The relationship between the brothers, and the casting of Reilly and Phoenix in the roles, is easily the draw of the film. The dichotomy of their partnership is doing a lot of the heavy lifting, with the interplay between the soft-spoken and hesitant Eli and the jovially unhinged Charlie giving Audiard plently material to work with. The leading men are certainly up to the task, with Reilly in particular delivering a deeply empathetic performance. Proving yet again that he’s one of the profession’s most underrated actors, Reilly brings a somber humanity to his role, trading in the usual grit and machismo of your standard Western protagonist for a more nuanced, conflicted portrayal of a skilled killer who would rather be doing virtually anything else. Phoenix’s role is a bit more conventional, giving his showier acting chops a chance to shine as he plays the typical drunken and questionably sociopathic part of a man who seems to believe killing is his destiny. The performance isn’t his best, which you can probably blame more on the source material than him, but he’s still endlessly watchable as he sinks his more comically sinister teeth into the role. While individually great, the real joy is in seeing the two play off of each other. Their banter and blind dedication to one another feels as authentic as any on-screen pairing yet seen in the genre.

Gyllenhaal, Phoenix, Reilly, and Ahmed | Annapurna Pictures

Gyllenhaal, Phoenix, Reilly, and Ahmed | Annapurna Pictures

It’s somewhat of a pity, then, that the comedic elements of the two’s pairing is later jarringly traded for a more brutal and melancholic tone more fit for a Coen Brothers film. While the doom and gloom of that pair’s works, especially their Western-inspired ones, is tinged with a dark humor that feels appropriately applicable to the material, the contrast doesn’t quite land here. Audiard’s classically French sensibilities, which clearly found an outlet in the “two fools” premise of the film, perhaps aren’t perfectly suited for the Western, as the tone shifts so wildly between scenes that it feels less admirably eclectic and more messy than anything else.
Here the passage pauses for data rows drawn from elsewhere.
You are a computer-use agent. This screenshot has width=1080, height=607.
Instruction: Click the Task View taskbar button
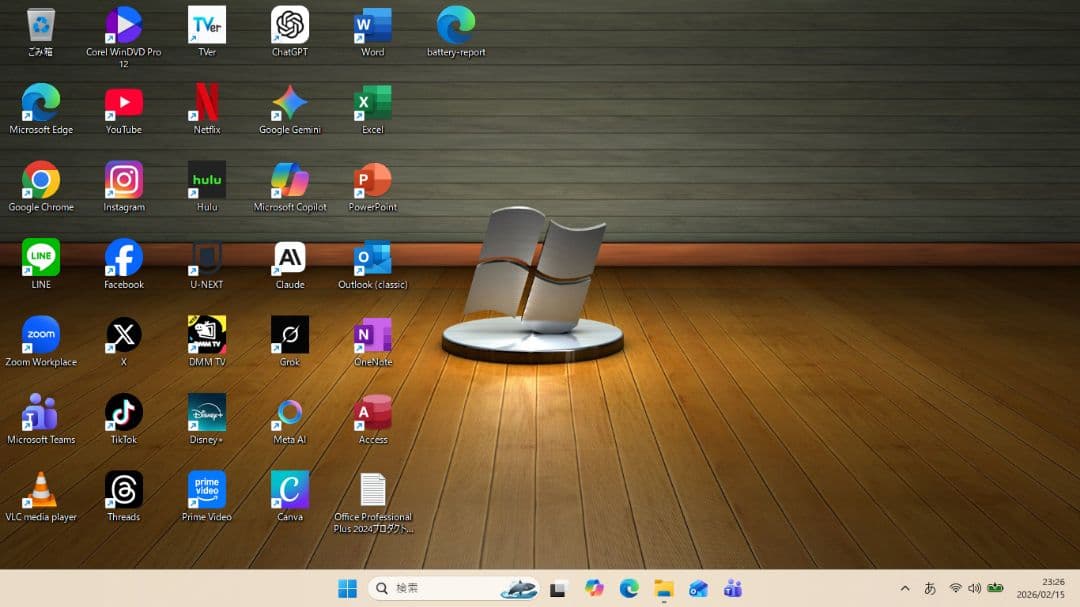point(559,588)
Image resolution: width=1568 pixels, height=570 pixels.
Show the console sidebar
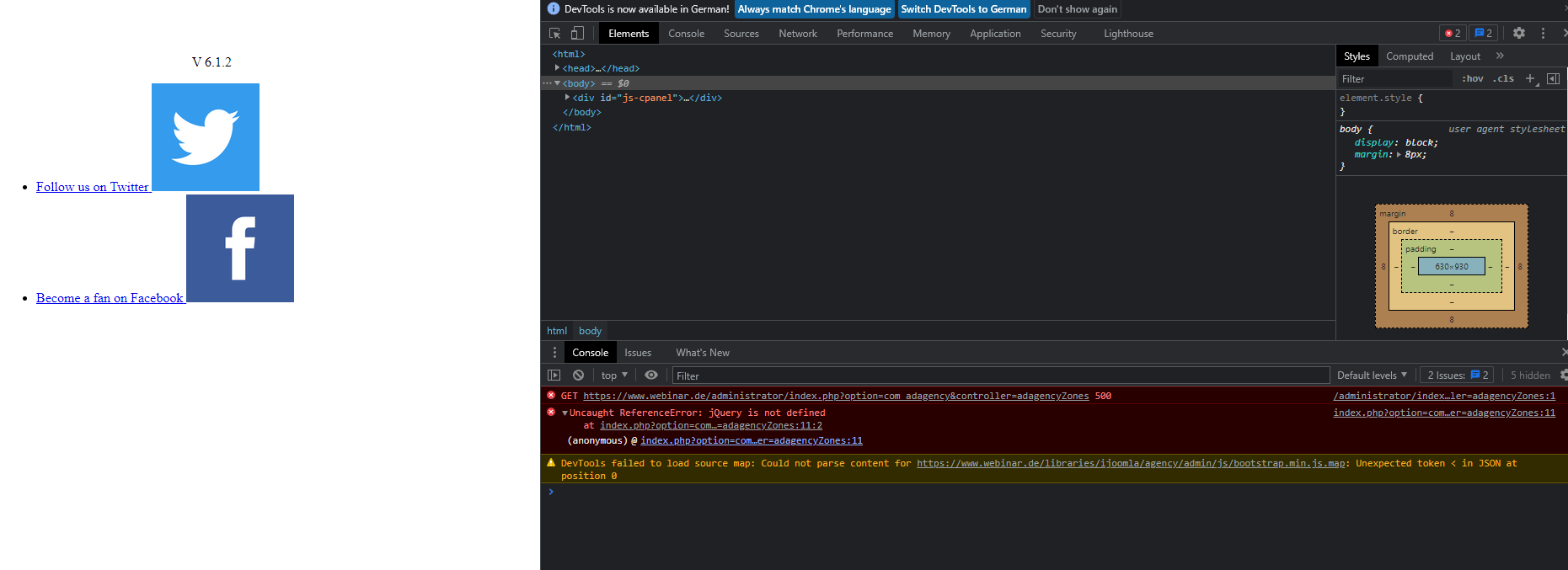[554, 376]
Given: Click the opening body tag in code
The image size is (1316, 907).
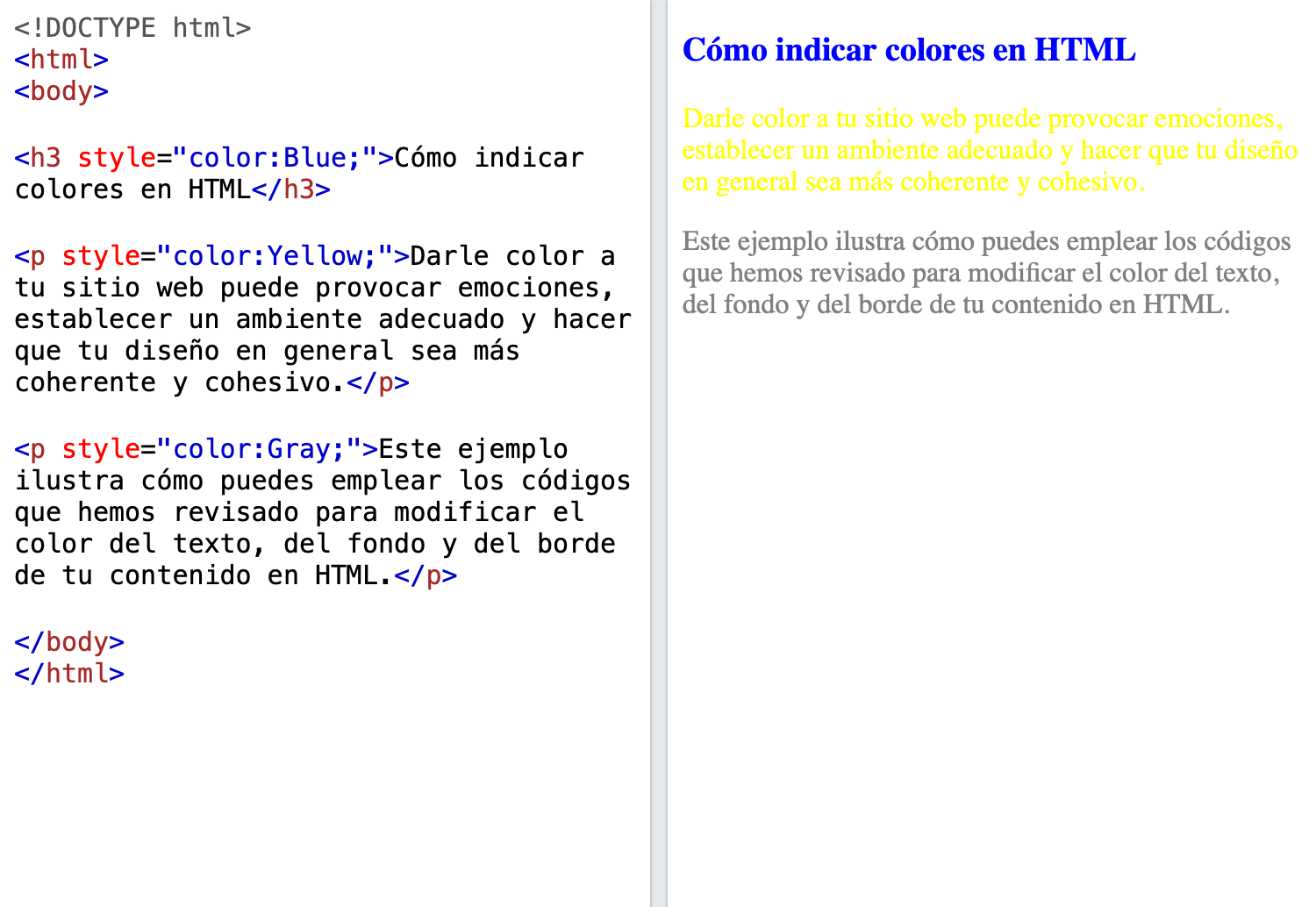Looking at the screenshot, I should [61, 91].
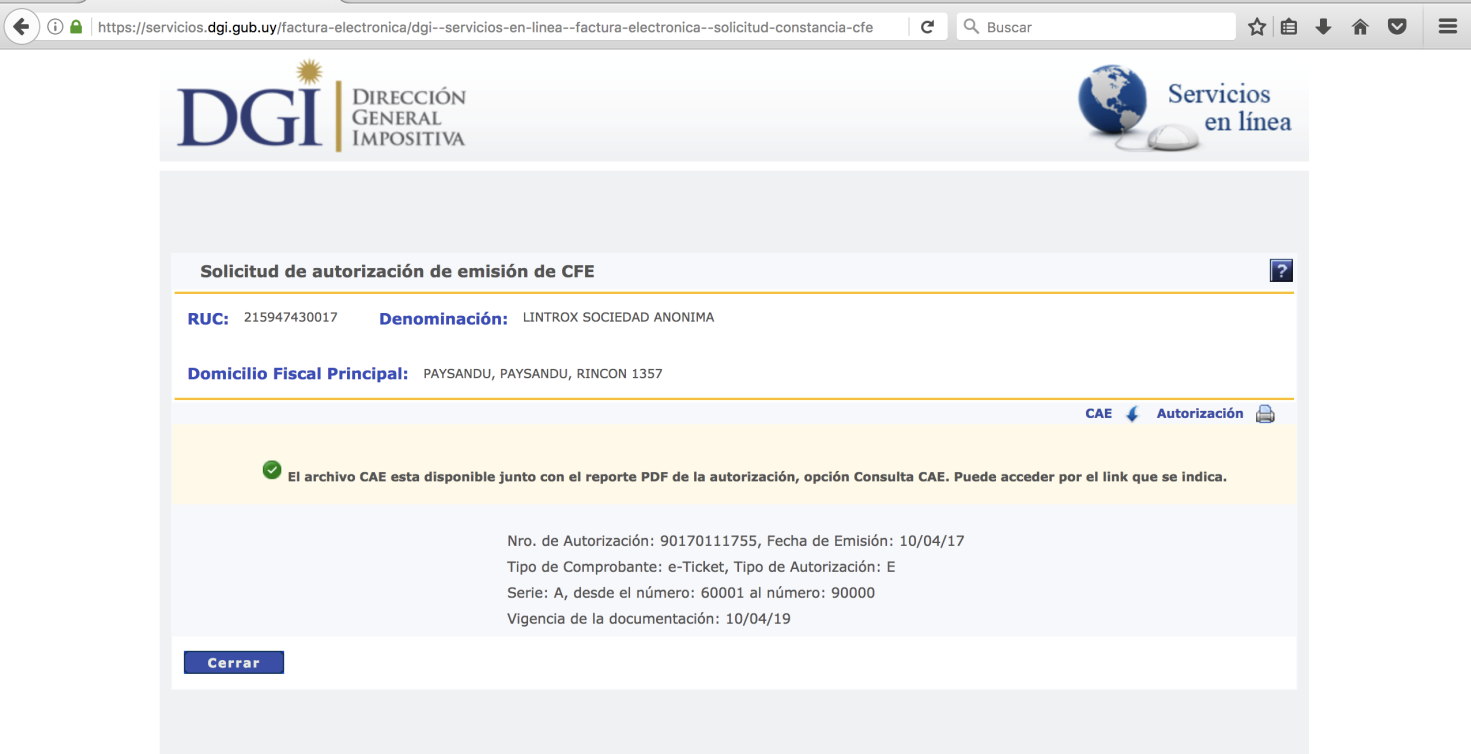Bookmark this page with the star icon
Image resolution: width=1471 pixels, height=754 pixels.
pyautogui.click(x=1257, y=27)
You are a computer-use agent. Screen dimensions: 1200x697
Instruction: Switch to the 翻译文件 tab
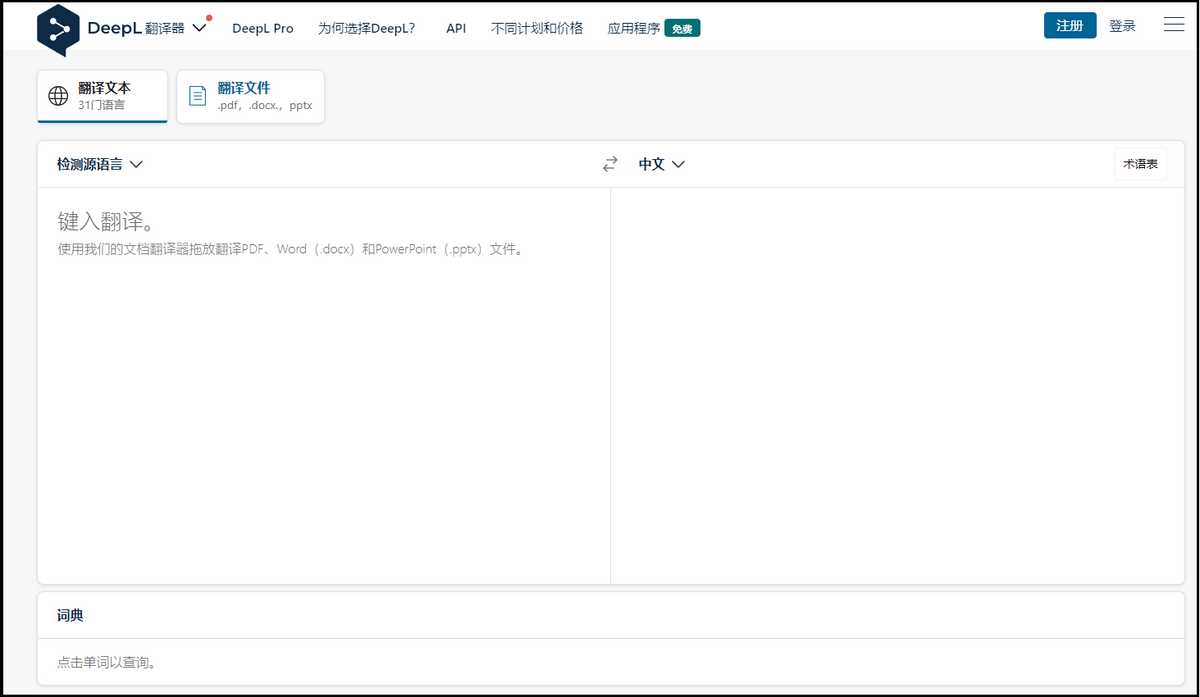coord(251,96)
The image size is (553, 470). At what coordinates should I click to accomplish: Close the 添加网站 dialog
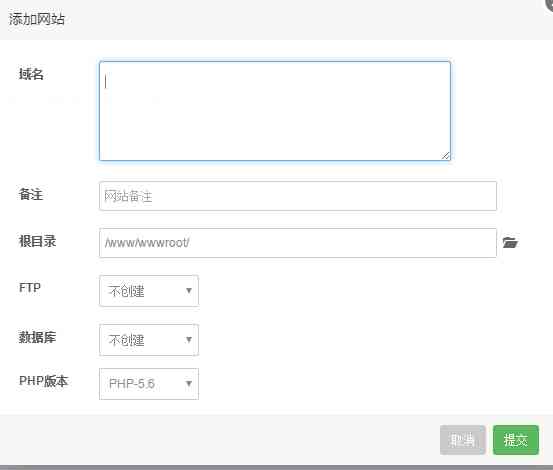coord(548,4)
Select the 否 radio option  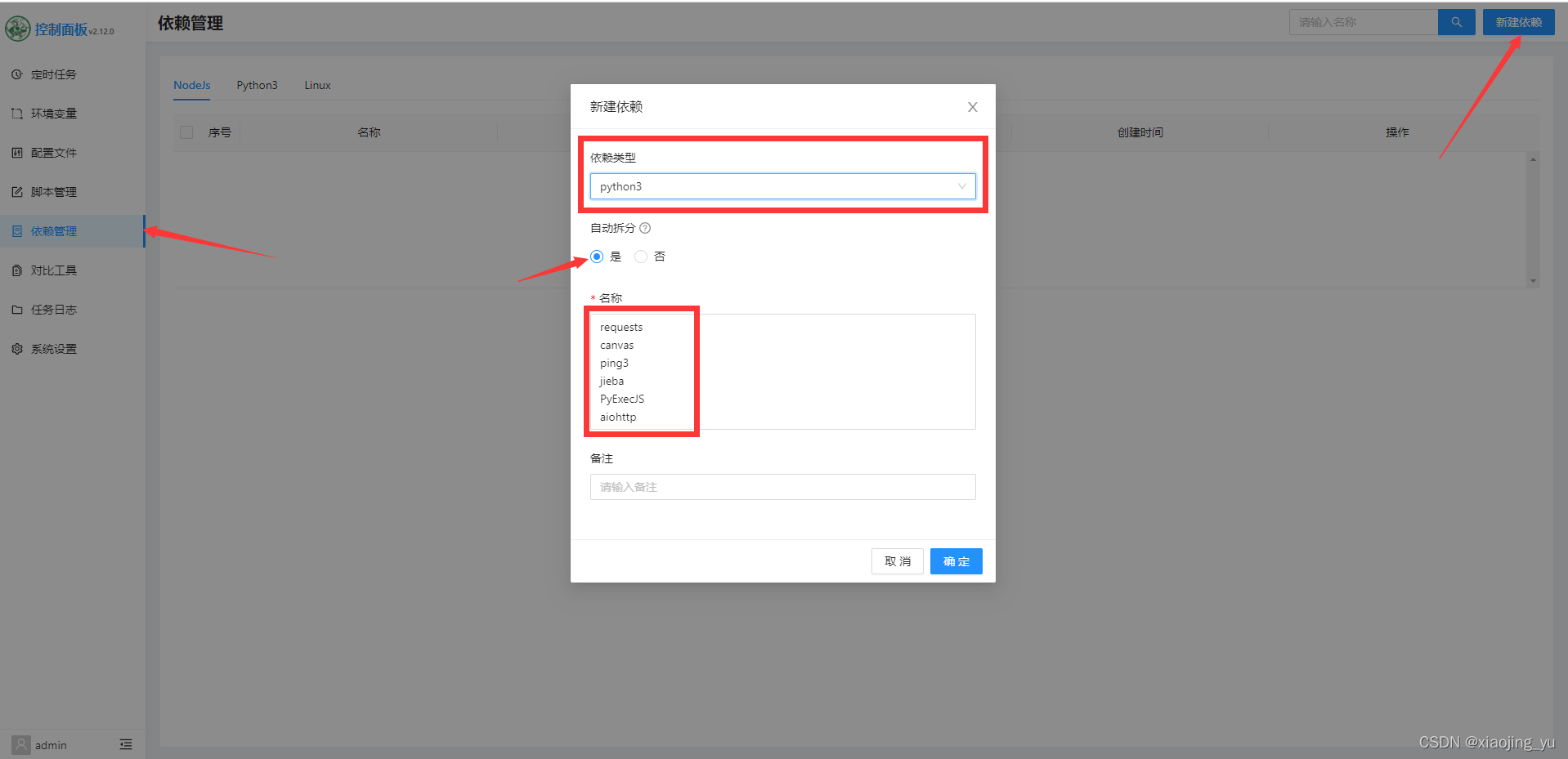click(641, 257)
Unlike the lush cinematography from Benoît Debie (Enter the Void), the film itself struggles to strike a balance between light and darkness, something essential if a so-called dark comedy desires to achieve true greatness. The moments of levity struggle under the weight of the often grotesque outbursts of violence and, in some cases, disturbing body horror. Rather than finding humor in the absurdity of its brutality, it steeps in it to often off-putting effect.

Audiard’s sharp focus on Reilly and Phoenix is clearly both a blessing and a curse. It allows him to draw performances from two infinitely talented actors, but as a result everything around them pales in comparison. Gyllenhaal and Ahmed do their best with the material (though Gyllenhaal’s accent is pretty egregious), but their performances never feel as defined and noteworthy as their counterparts. The action, which comes and goes in fits, ticks off the expected boxes but never feels particularly original or exciting. Some of the visual elements really pop, especially Audiard’s choice to stage shootouts in deep darkness, giving the landscape a chance to illuminate in spurts from the light of the gunfire. But they don’t reach the carnal and hypnotic beauty that has come to define the merits of the contemporary Western, seen in other recent releases in the genre such as Slow West or The Revenant.

The Sisters Brothers feels like a film that should be much better than it actually ends up being. It is worth seeing for Reilly and Phoenix alone, and is full of both comedic and dramatic moments worthy of the pedigree of any film in Audiard’s filmography. However, its biggest flaw is that it’s bursting with ideas of how to make light of the often bumbling intentions behind male ambition and greed, but never quite finds the balance of tone needed to make the critique feel genuine. It’s a film that should be essential. Instead, like Phoenix’s Charlie, it’s content with merely acting as expected.